* YOUR INSTRUCTIONS:
Return, from the material below, each line in which the word "computer" is present.

"""

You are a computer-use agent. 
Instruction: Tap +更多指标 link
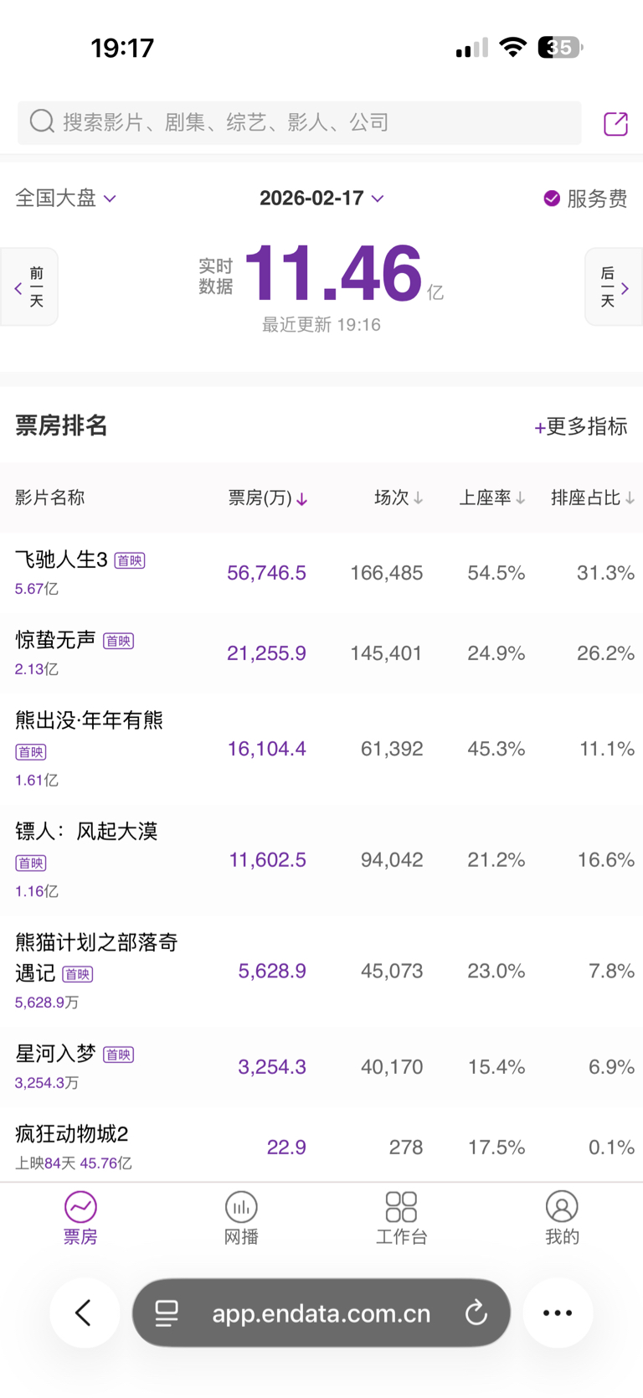click(581, 426)

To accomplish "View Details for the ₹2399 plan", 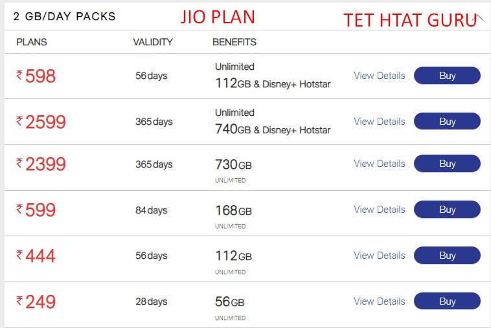I will pyautogui.click(x=380, y=163).
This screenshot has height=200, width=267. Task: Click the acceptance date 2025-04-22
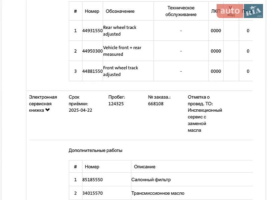coord(80,110)
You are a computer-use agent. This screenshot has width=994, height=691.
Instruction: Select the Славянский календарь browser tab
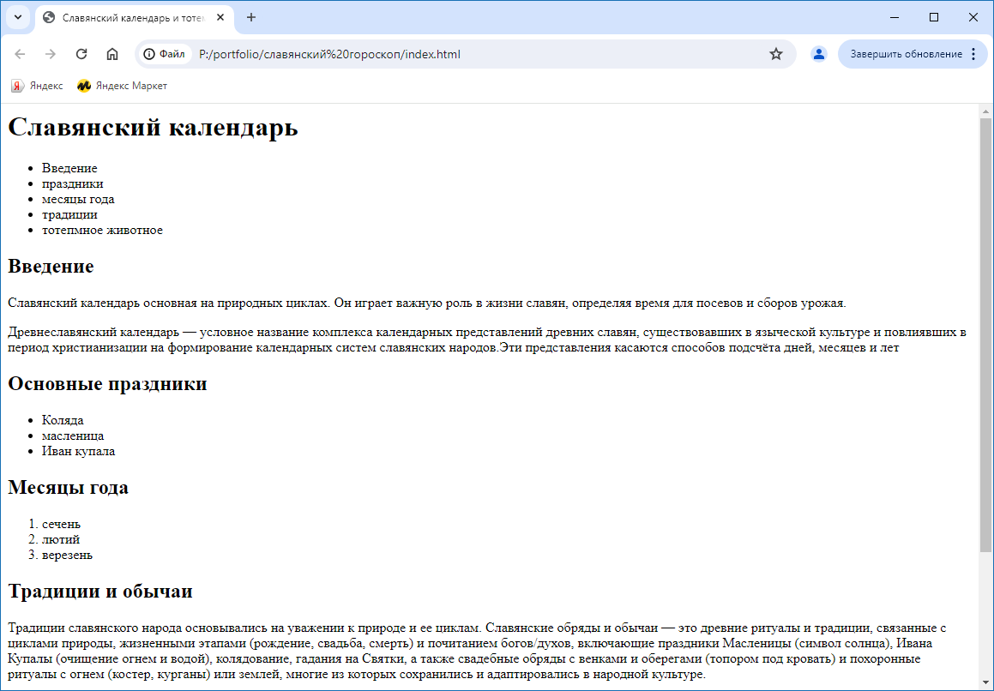coord(129,17)
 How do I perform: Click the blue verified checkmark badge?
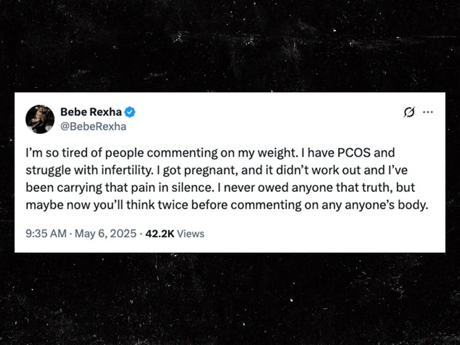point(130,112)
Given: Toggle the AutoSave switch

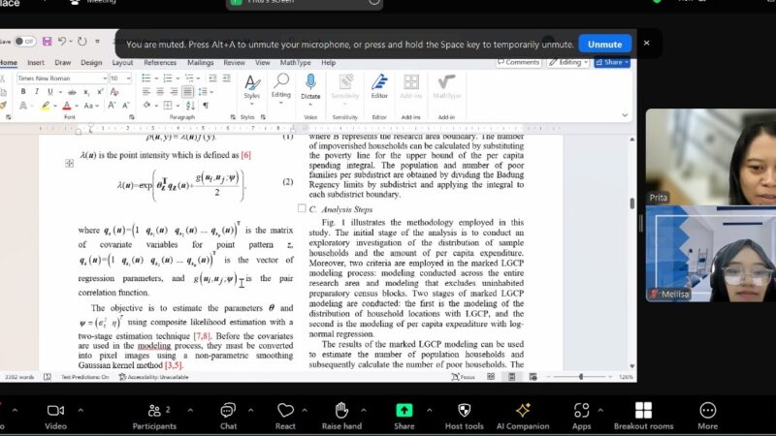Looking at the screenshot, I should click(x=25, y=42).
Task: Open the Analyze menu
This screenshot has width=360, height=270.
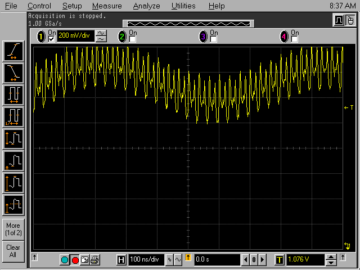Action: 146,6
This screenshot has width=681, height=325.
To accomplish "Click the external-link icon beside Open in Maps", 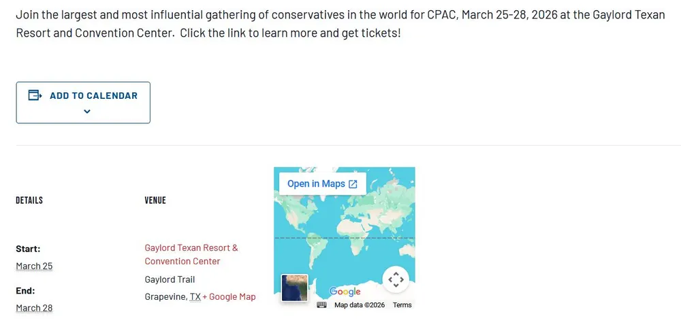I will 353,184.
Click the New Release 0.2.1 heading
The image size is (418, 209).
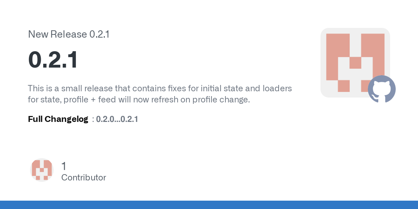pyautogui.click(x=69, y=34)
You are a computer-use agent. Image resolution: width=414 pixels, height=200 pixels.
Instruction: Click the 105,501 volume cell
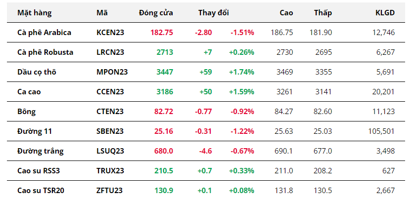(x=382, y=131)
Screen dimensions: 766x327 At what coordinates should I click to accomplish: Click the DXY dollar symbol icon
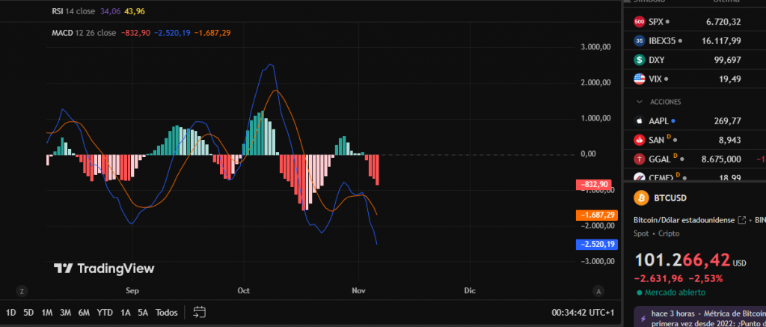(x=640, y=60)
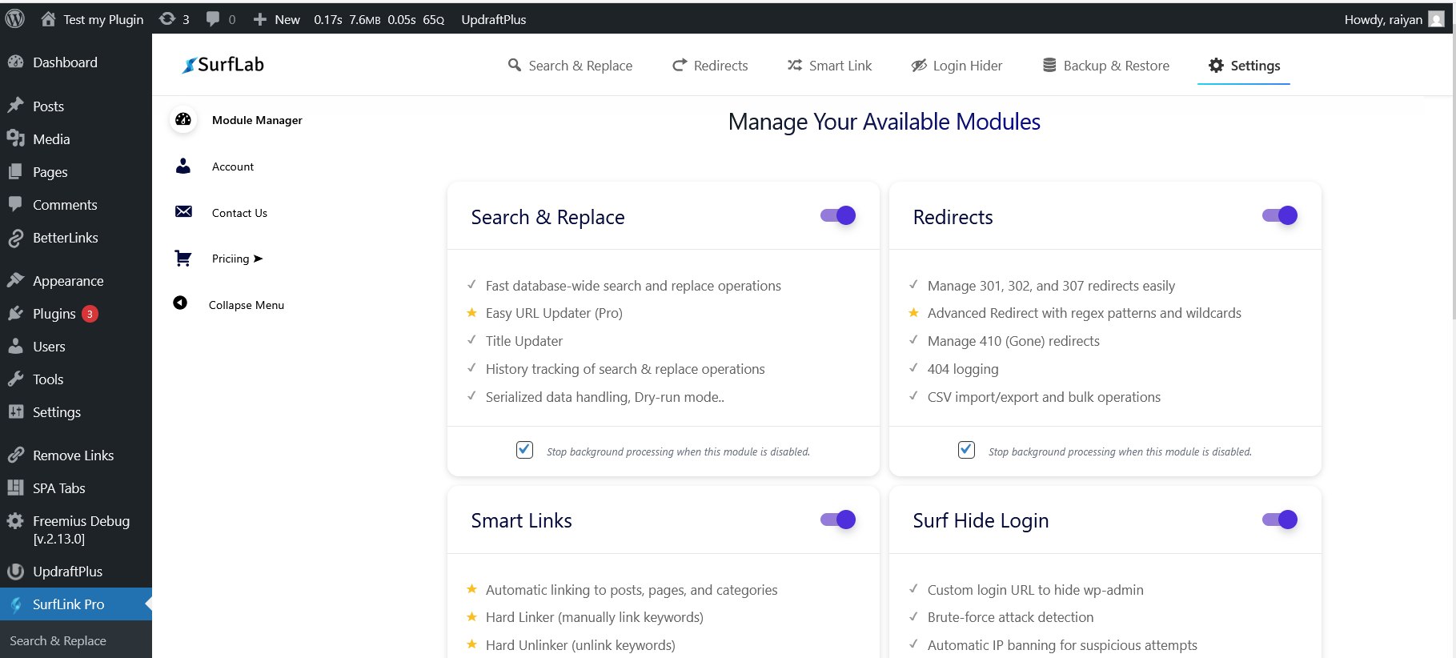Open Module Manager dashboard icon
Viewport: 1456px width, 658px height.
click(x=183, y=120)
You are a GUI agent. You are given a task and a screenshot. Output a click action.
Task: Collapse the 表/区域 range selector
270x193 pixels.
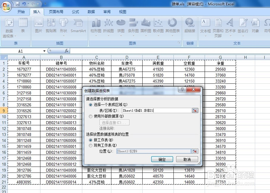coord(195,110)
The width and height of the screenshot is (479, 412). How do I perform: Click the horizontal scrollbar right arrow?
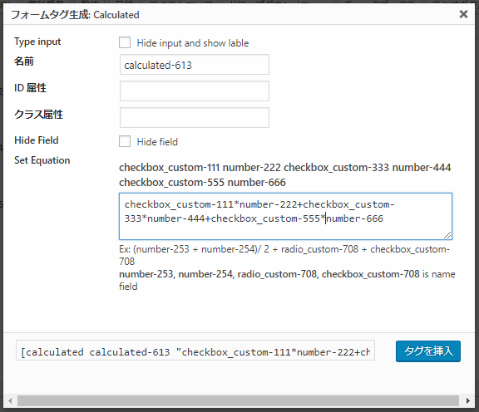tap(468, 400)
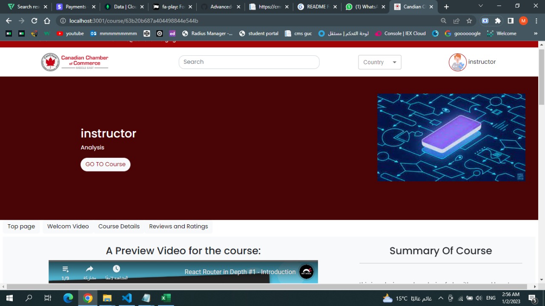Image resolution: width=545 pixels, height=306 pixels.
Task: Click the Net Ninja channel avatar on the video
Action: tap(306, 272)
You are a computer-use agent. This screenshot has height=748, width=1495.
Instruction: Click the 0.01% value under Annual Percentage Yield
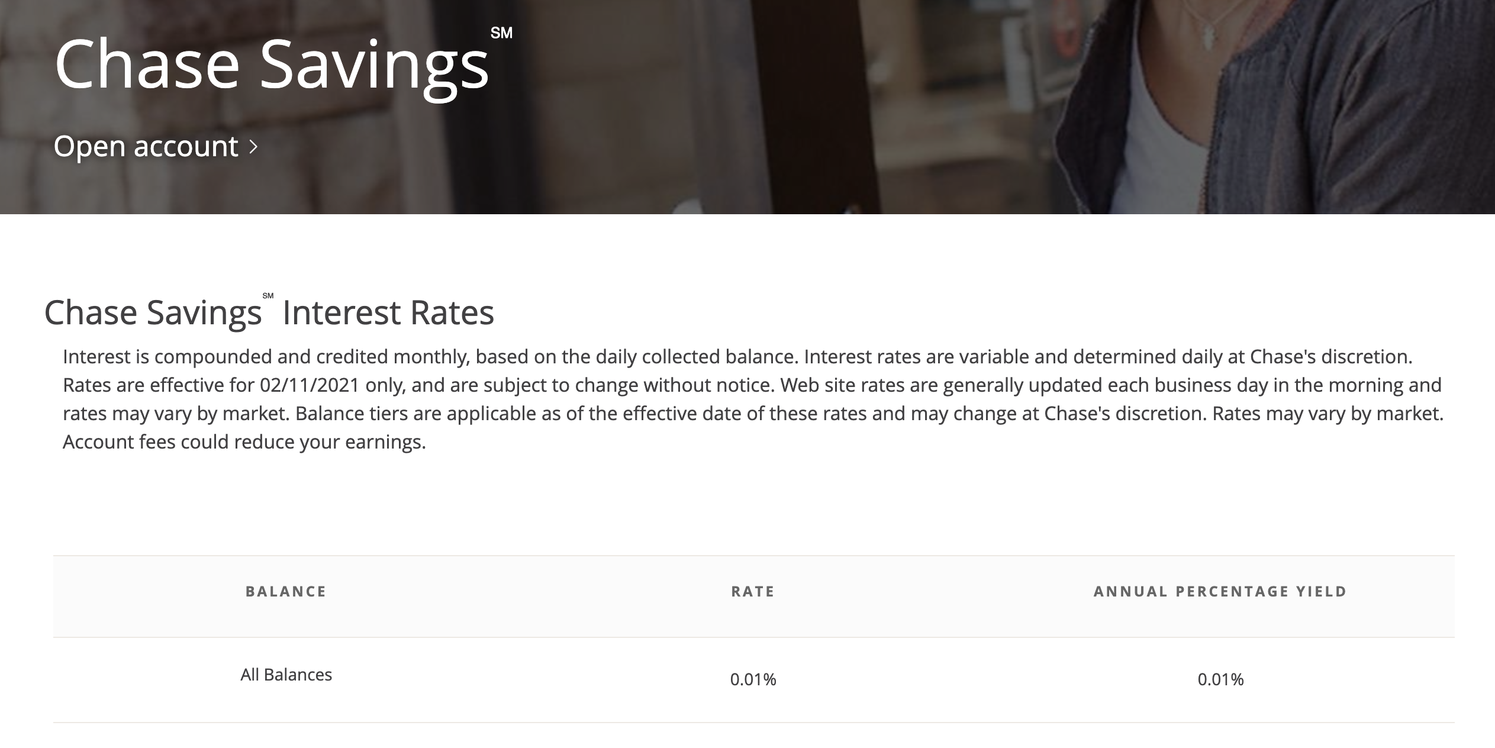[x=1220, y=679]
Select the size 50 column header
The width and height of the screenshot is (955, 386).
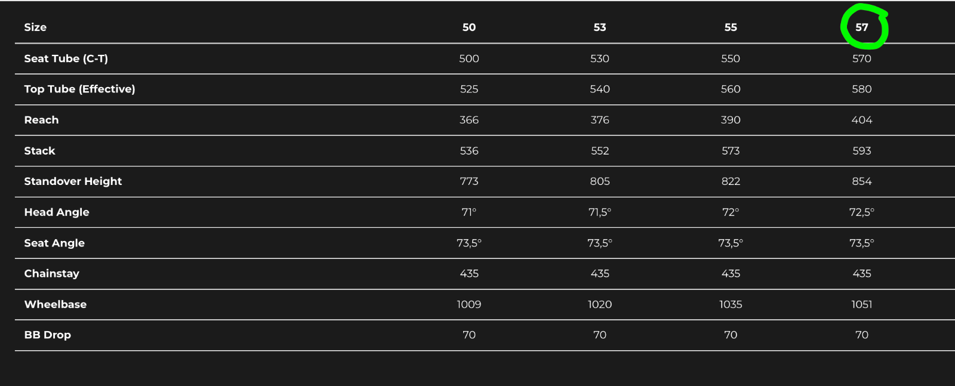point(469,27)
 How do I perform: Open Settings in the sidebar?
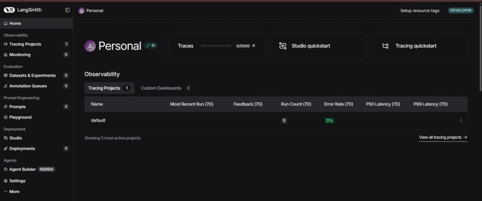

"""

* RESPONSE TO THE TASK:
You are a computer-use agent. 
You are a computer-use agent. This screenshot has width=994, height=691.
You are a computer-use agent. Image resolution: width=414 pixels, height=200 pixels.
You are a computer-use agent. This screenshot has height=748, width=1495.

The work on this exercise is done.